== Job 1 ==
Summarize the Tanzania homestay post in two sentences.
== Job 2 ==
Answer these questions about the Tanzania homestay post, one line each:
(a) For roughly how long are the writers living with the host family?
(b) What is a "shangazi"?
(c) How old is the youngest sister?
== Job 3 ==
Resume the Tanzania homestay post after its last sentence and write the next paragraph.

== Selected text ==
The view from Lushoto-if we live here, will you come visit us?

Jason on our hike to the viewpoint

Wednesday, July 31, 2013

Our Homestay

As many of you already know, we are spending the first 10ish weeks living with a host family in Tanzania. Our family has a baba (father), mama (mother), bibi (grandmother), 3 dadas (sisters, aged 6, 4.5, and ~3 weeks), and one shangazi (aunt on the father’s side). The bibi is just here to help with the new born, the rest are residents. In Tanzania, they don’t talk about pregnancies until the day of the baby’s birth. It is also a taboo for the mother to leave the house during the first 3 months after birth. This is why our bibi has come to visit and help with the chores.

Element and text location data
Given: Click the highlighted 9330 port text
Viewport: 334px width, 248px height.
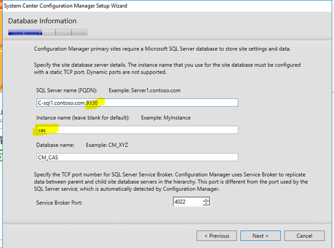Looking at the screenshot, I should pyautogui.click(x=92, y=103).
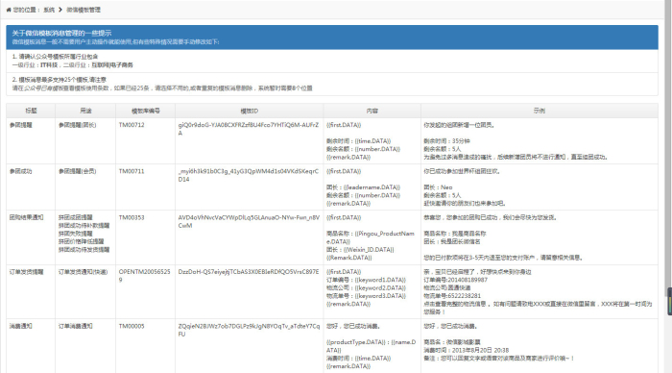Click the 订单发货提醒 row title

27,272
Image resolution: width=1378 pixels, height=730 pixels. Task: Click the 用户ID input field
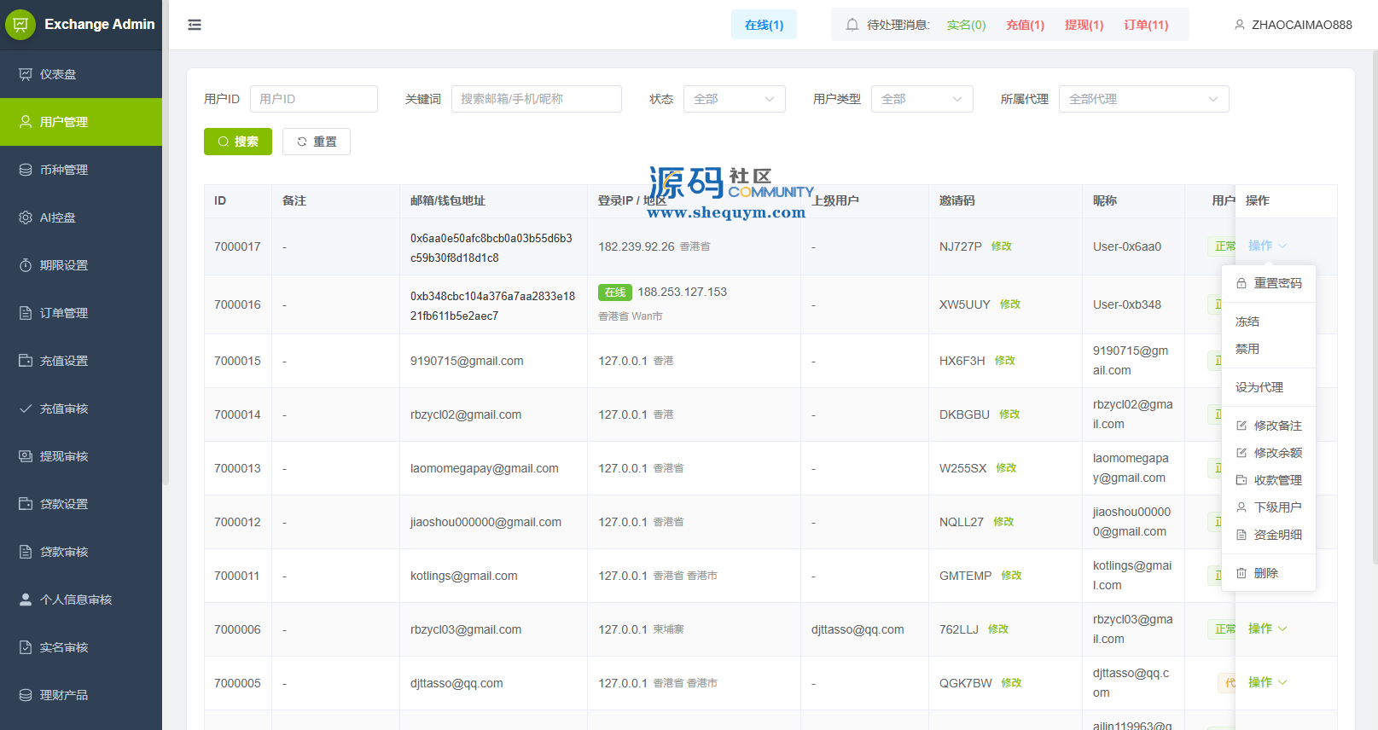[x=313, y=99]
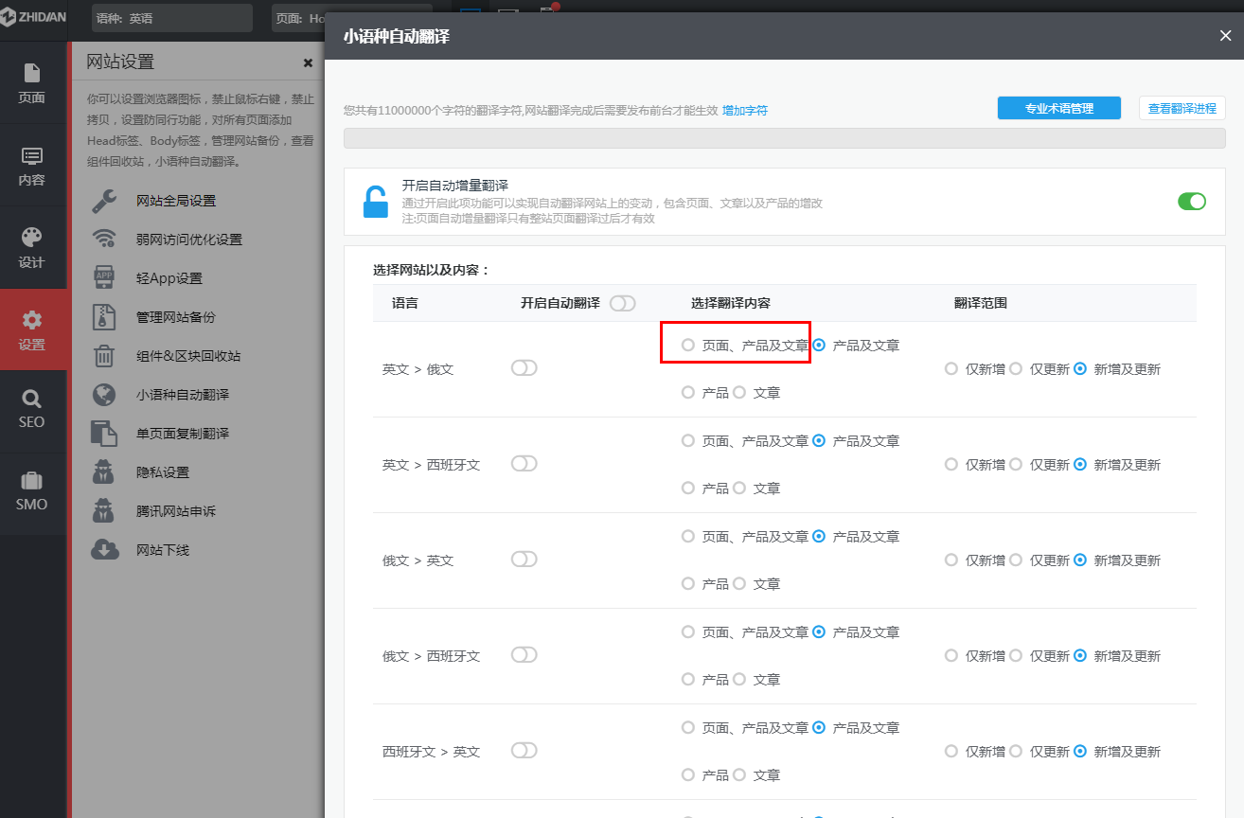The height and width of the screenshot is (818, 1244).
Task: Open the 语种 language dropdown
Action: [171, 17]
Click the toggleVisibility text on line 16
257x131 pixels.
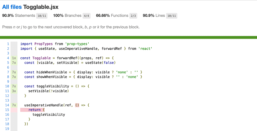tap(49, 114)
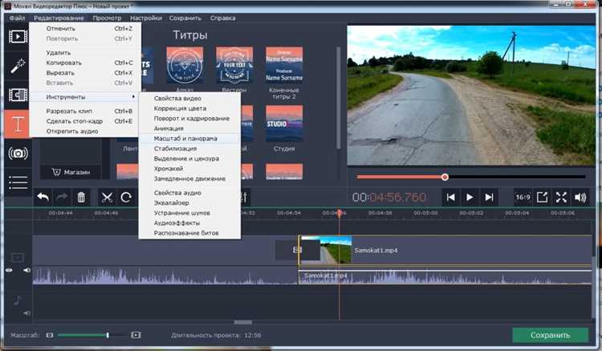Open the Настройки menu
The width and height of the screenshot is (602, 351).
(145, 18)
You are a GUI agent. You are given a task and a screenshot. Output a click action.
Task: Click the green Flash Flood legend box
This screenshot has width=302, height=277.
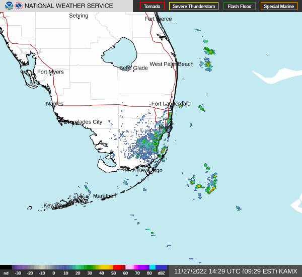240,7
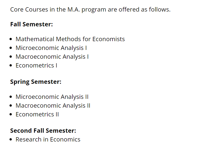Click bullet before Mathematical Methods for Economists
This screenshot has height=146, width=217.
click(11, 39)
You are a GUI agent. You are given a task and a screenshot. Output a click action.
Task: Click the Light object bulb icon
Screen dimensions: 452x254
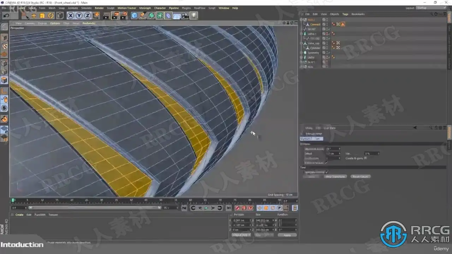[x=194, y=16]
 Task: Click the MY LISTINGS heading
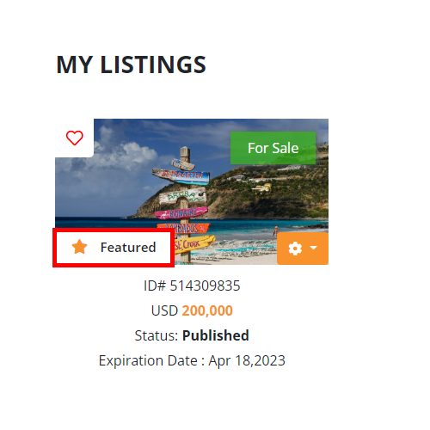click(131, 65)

== Task response 1 ==
The writers are spending about their first ten weeks living with a host family in Tanzania that includes a father, a mother, a grandmother, three daughters and an aunt on the father's side. The grandmother is visiting only to help with the newborn, because in Tanzania pregnancies are not discussed until the baby is born and it is taboo for the mother to leave the house during the first three months after birth.

== Task response 2 ==
(a) The first 10ish weeks.
(b) An aunt on the father's side.
(c) About 3 weeks old.

== Task response 3 ==
Now to the living conditions. I think our conditions are slightly above average for the typical Tanzanian PCT. Our house is ~95% complete. We have 3 bedrooms, a living room/dining room, a pantry, a kitchen/cooking room, an attached chicken coup and 3 choos (toilets).One choo is inside for “public” bathing and night time use. Another choo is conneted to the master bedroom. The final one is outside and the one assigned to primary “duty”. The house has a very nice flat concrete floor. There is a ceiling in most of the house, except our room and the kitchen.
Our indoor choos appear to have pipes in the walls, but water here functions on a very elaborate bucket system. You’ve got the big bucket (55 gallon drum) to hold the water for the week. Then there are several smaller 5 gallon buckets: a few buckets for laundry, a few for bathing, a few for cleaning food in the kitchen, a couple for moving water back and forth to the kitchen, and finally a special clean one for the water than has been boiled and cooled to drink.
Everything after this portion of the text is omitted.